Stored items
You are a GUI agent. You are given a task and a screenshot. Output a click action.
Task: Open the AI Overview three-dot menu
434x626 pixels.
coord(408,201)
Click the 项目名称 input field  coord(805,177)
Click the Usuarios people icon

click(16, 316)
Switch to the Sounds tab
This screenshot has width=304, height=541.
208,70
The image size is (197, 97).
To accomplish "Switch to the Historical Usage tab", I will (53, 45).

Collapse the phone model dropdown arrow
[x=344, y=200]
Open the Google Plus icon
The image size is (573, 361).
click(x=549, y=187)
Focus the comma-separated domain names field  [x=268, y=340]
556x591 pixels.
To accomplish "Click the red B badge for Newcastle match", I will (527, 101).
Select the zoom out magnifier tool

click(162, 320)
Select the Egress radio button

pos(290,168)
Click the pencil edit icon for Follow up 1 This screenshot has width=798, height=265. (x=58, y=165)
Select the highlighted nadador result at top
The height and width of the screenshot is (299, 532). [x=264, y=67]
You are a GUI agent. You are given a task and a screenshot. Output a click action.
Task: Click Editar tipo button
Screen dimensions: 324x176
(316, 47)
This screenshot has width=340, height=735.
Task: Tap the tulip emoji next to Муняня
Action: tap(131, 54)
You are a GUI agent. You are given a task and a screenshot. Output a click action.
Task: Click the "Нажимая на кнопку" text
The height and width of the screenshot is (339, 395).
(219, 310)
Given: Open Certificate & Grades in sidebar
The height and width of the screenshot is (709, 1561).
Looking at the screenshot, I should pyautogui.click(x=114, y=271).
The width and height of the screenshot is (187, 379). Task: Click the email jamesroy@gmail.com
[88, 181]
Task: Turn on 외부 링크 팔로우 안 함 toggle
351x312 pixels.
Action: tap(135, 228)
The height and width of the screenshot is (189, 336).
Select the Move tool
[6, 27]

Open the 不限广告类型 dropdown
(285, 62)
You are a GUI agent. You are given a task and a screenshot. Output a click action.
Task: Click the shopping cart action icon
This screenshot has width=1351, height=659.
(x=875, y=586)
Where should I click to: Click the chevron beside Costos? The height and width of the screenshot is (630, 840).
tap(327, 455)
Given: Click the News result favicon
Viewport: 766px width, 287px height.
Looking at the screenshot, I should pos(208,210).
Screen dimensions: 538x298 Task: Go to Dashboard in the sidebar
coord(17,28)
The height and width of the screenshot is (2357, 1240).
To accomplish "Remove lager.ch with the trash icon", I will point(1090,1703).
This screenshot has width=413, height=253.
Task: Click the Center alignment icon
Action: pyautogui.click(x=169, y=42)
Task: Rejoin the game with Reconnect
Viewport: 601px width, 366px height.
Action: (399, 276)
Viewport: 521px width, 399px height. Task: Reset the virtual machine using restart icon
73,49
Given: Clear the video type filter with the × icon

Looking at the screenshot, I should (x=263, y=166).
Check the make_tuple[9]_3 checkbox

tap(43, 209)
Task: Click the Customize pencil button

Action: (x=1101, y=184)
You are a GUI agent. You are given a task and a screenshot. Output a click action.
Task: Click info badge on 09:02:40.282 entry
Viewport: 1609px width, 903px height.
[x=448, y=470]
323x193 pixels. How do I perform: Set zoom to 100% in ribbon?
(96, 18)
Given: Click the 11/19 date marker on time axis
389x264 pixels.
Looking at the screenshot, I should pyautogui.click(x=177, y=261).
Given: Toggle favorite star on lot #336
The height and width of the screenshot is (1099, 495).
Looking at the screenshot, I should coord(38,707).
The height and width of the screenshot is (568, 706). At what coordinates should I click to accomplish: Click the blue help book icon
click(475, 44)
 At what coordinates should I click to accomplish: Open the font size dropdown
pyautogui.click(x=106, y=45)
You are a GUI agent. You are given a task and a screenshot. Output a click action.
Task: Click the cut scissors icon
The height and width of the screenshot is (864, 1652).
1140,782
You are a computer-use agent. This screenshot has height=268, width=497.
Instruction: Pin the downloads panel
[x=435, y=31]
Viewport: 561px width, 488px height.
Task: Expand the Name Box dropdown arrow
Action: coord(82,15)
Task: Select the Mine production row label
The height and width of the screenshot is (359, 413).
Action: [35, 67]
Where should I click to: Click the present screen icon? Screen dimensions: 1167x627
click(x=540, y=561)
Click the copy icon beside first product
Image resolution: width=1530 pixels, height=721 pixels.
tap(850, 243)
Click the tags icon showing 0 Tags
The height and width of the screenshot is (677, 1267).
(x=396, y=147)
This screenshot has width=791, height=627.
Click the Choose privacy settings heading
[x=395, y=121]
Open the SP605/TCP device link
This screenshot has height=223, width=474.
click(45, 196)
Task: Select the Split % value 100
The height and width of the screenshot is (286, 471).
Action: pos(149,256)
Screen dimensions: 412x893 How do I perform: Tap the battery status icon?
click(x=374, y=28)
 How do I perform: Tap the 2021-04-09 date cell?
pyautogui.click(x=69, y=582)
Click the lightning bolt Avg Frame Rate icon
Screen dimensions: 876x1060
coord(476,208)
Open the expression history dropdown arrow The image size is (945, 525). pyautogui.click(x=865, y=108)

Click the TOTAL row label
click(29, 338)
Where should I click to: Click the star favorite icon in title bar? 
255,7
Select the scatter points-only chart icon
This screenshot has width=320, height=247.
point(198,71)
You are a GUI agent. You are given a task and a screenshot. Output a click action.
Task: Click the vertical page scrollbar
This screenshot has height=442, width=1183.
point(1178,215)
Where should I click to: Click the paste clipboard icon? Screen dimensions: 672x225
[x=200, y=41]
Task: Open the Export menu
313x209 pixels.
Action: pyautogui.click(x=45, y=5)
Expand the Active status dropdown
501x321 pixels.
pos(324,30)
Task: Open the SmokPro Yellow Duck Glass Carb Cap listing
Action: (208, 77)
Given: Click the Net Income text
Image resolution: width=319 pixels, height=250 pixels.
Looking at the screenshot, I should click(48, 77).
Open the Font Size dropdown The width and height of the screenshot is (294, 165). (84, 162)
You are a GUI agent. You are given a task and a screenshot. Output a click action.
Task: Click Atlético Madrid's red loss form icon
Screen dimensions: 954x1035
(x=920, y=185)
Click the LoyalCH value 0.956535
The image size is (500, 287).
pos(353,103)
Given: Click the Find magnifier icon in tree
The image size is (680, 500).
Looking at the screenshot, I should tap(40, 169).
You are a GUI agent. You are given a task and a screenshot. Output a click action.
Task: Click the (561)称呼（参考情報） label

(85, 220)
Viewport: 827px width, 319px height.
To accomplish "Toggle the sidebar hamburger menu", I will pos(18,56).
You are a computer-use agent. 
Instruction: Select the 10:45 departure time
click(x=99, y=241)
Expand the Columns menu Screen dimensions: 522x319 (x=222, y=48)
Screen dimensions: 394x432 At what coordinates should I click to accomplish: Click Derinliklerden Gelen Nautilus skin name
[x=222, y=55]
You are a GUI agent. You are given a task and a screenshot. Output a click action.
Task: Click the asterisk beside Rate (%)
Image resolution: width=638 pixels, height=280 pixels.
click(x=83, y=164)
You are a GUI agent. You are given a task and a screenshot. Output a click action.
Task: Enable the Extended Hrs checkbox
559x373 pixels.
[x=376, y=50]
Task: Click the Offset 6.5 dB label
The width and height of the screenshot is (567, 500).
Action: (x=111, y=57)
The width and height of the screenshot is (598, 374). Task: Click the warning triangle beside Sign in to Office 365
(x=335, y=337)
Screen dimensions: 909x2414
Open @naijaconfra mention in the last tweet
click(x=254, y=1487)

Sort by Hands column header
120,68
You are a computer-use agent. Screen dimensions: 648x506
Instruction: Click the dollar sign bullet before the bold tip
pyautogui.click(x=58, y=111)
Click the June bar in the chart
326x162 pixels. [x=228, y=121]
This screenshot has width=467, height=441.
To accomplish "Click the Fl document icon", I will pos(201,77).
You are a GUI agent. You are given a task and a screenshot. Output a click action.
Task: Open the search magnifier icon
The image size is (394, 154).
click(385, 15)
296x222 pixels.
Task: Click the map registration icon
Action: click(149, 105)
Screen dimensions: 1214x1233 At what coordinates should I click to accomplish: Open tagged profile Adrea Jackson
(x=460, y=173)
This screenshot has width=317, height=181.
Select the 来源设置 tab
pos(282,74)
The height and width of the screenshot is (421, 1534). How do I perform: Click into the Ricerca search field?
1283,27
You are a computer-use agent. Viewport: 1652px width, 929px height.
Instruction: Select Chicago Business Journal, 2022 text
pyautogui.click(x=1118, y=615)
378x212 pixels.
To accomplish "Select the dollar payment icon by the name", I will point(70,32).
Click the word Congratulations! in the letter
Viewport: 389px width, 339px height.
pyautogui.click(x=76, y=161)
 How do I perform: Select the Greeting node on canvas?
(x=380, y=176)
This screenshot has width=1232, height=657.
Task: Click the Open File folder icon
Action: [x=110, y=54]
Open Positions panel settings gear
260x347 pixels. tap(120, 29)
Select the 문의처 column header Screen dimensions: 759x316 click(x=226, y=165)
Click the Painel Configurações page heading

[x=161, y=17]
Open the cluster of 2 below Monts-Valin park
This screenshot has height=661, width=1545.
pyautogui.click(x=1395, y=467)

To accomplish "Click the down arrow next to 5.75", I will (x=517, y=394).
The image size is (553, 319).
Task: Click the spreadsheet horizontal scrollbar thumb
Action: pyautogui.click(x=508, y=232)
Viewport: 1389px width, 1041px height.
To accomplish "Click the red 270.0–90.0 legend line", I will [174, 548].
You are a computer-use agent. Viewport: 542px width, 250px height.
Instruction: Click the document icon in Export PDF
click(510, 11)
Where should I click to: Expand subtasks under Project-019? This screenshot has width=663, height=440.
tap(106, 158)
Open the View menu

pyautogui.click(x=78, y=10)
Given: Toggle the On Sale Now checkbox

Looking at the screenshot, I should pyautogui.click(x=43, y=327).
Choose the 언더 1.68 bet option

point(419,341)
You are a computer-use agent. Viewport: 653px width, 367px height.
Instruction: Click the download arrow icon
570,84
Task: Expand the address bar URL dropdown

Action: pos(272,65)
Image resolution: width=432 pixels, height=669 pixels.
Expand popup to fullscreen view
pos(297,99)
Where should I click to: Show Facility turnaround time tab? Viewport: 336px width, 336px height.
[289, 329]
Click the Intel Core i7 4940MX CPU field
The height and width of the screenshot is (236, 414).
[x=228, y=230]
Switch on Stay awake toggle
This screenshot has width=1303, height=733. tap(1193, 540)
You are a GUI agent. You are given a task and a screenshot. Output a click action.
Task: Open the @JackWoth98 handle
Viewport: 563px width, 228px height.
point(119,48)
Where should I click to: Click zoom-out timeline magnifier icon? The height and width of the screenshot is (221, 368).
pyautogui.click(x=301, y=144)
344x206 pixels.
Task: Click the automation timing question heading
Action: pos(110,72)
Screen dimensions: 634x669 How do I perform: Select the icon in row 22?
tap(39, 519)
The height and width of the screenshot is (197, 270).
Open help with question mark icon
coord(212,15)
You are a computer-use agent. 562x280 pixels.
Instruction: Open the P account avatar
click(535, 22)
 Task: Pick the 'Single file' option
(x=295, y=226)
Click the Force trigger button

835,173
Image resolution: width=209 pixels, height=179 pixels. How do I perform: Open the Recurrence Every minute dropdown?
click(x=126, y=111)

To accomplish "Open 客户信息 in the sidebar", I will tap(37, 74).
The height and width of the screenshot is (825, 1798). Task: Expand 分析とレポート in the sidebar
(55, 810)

> [YOUR INSTRUCTIONS]
For every line of the records that has the word "badge" in it, make a copy.

> [RESPONSE]
To accomplish "Click the red B badge for Newcastle match", I will (527, 101).
Task: Click info badge on 09:02:40.282 entry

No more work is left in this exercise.